Project allowing Mexican long-haul trucks into U.S. ends

Published 13 March 2009

Two years ago the Department of Transportation launched a pilot project allowing Mexican long-haul trucks to carry their cargo from the Mexican origin all the way to the U.S. destination, without transferring the cargo to an American carrier; Congress removed funding for the project from the omnibus spending bill

The pilot program allowing trucks from Mexico full access to the U.S. is, well, running on fumes (for more in the pilot program, see “Mexican Truck Makes U.S. History,” 10 September 2007 HS Daily Wire; and “Senate Blocks Mexican Trucks Trial Program,” 13 September 2007 HS Daily Wire). The Senate voted late Tuesday to cut funding to the program. The funding cut was included in the omnibus spending bill. President Barack Obama signed the legislation into law today.

We’re thankful to see the end of the program,” said Todd Spencer, executive vice president of the Owner-Operator Independent Drivers Association (OOIDA). OOIDA has fought the opening of the border to long-haul trucks from Mexico before the program even began more than a year ago. The association even filed suit with the U.S. Court of Appeals for the 9th Circuit. A decision in that case is still pending, but which may now be moot.

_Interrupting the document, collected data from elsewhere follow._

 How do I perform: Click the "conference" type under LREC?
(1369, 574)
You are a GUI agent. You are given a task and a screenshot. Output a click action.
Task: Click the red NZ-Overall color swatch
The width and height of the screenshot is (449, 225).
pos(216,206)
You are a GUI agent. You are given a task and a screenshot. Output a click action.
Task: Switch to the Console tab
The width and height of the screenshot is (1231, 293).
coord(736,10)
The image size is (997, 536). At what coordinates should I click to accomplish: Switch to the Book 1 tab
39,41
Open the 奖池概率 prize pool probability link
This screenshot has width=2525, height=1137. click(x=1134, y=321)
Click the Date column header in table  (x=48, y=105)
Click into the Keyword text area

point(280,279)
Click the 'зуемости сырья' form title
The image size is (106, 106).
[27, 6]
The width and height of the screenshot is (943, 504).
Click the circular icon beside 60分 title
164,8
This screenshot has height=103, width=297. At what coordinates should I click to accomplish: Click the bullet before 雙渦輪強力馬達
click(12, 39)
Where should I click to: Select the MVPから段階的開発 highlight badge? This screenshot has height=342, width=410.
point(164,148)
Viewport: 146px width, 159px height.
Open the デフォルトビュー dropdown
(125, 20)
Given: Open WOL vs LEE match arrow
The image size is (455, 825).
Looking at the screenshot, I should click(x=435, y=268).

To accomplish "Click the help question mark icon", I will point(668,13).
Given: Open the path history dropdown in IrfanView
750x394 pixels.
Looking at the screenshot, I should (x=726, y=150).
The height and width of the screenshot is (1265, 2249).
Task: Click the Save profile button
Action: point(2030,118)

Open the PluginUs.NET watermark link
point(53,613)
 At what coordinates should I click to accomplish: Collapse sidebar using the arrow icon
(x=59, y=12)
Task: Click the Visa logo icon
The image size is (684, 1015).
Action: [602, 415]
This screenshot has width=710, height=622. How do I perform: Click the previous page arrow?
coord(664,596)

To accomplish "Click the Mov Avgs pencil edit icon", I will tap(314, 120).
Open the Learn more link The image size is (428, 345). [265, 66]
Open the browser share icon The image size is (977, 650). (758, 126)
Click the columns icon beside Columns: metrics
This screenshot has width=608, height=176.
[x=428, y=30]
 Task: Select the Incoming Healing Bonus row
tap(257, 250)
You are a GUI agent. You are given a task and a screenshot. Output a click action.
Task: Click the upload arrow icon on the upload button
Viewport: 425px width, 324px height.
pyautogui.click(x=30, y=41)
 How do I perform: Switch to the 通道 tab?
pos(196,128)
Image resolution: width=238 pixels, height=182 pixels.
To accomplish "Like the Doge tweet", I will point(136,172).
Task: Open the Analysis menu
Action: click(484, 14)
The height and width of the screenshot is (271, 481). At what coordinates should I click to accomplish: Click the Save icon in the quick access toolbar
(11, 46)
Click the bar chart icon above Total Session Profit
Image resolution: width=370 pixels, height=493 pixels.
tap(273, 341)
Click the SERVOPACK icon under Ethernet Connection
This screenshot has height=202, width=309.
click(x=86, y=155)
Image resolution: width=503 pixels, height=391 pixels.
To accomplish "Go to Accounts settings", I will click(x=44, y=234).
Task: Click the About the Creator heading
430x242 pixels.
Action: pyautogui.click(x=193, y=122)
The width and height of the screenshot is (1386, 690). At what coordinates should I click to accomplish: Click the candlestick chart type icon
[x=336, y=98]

The will of the Congress and the American people have now been fulfilled,” Spencer said with the passage of the funding cut into law. “We’re thankful for the Congress for putting the safety and security ahead of the economic interests of a few multinational corporations.”

Land Line Magazine’s Jami Jones writes that Spencer praised the efforts of OOIDA members, friends and family who rose to the occasion repeatedly during the long-fought battle to end the program. “We appreciate our members stepping up and talking to their lawmakers on the importance of this issue,” Spencer said. “We’re especially thankful for those communications, given the history on the issue and the many, many times we have asked them to communicate with lawmakers.”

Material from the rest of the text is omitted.